How to deploy GLM 5.2
There are three realistic deployment paths depending on which variant you need and what hardware you have.
Path 1 — Full GLM 5.2 on your own server
For the 744B flagship you need a GPU node with roughly 390 GB+ of memory at Q4 — an 8×H100 (640 GB) or 8×H200 box. Serve it with vLLM or SGLang for production throughput; Ollama works for a quick test if your hardware can hold it.
# Ollama (requires a 390 GB+ machine)
ollama run glm5.2
# vLLM (recommended for production serving)
pip install vllm
vllm serve zai-org/GLM-5.2 \
--tensor-parallel-size 8 \
--max-model-len 262144Path 2 — GLM 5.2 Air on a Mac
For local Mac use, GLM 5.2 Air on a 64 GB+ machine is the answer. Ollama is the simplest; MLX is the fastest on Apple Silicon and is worth it if you have 128 GB or more.
# Simplest Mac path
ollama run glm5.2:air
# Fastest Mac path (MLX, 128 GB+)
mlx_lm.generate --model mlx-community/GLM-5.2-Air-106B-A12B-4bit \
--prompt "Refactor this module and add tests"Path 3 — Rent the full model in the cloud
If you want full GLM 5.2 quality without owning a cluster, rent an 8×H100 node by the hour from any major GPU cloud. As of July 2026 that runs in the low single digits of dollars per H100-hour, so a full 8-GPU node is on the order of $15–25/hour — cost-effective for batch jobs, evaluation runs, or bursty agent workloads, and you tear it down when you are done. Because the weights are MIT-licensed, there is no per-token fee layered on top; you pay only for the compute.
The verdict
GLM 5.2 is the most capable open-weights model ever released. It is the first to beat the closed frontier — GPT-5 and Claude Opus 4.6 — on SWE-Bench Pro, the benchmark that best predicts real agentic-coding capability, and it does so under the MIT license, the most permissive terms the industry offers. That combination of capability and openness has never existed simultaneously until now.

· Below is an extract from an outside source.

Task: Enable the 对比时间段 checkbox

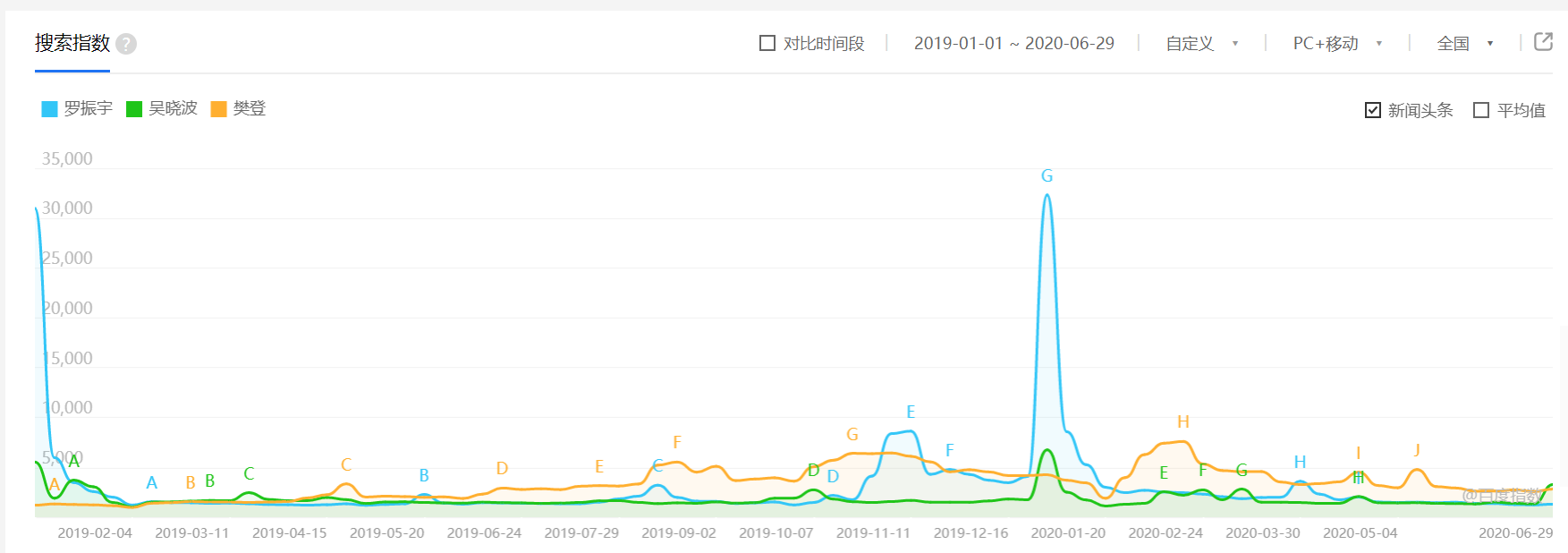Action: (767, 43)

The honest caveat is hardware. The full 744B model is server-class and will not run on any normal Mac. But Zhipu solved that with GLM 5.2 Air — a 106B/12B MoE that delivers 58% on SWE-Bench Pro (still frontier-adjacent) on a 64 GB Mac at ~30 tok/s, with the same MIT license and the same one-line install. For the self-hosting developer, Air is the practical takeaway: a coding model that approaches the frontier, runs on your own Mac, costs nothing per token, and carries no license strings.

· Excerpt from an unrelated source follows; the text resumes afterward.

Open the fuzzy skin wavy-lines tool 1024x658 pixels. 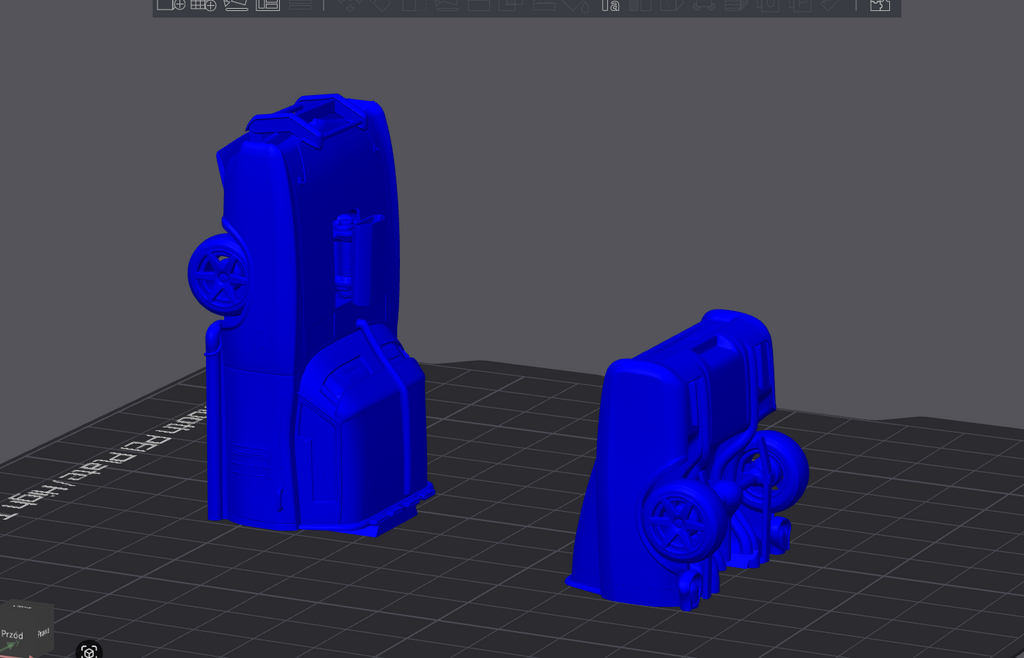click(735, 5)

The bigger story is what GLM 5.2 represents. The era where “open” meant “good enough, but behind” is over. According to LLMCheck benchmarks, as of July 2026 the best agentic-coding model on earth is one you can download. That is the inflection the open-weights movement has been building toward for three years, and GLM 5.2 is the model that crossed the line.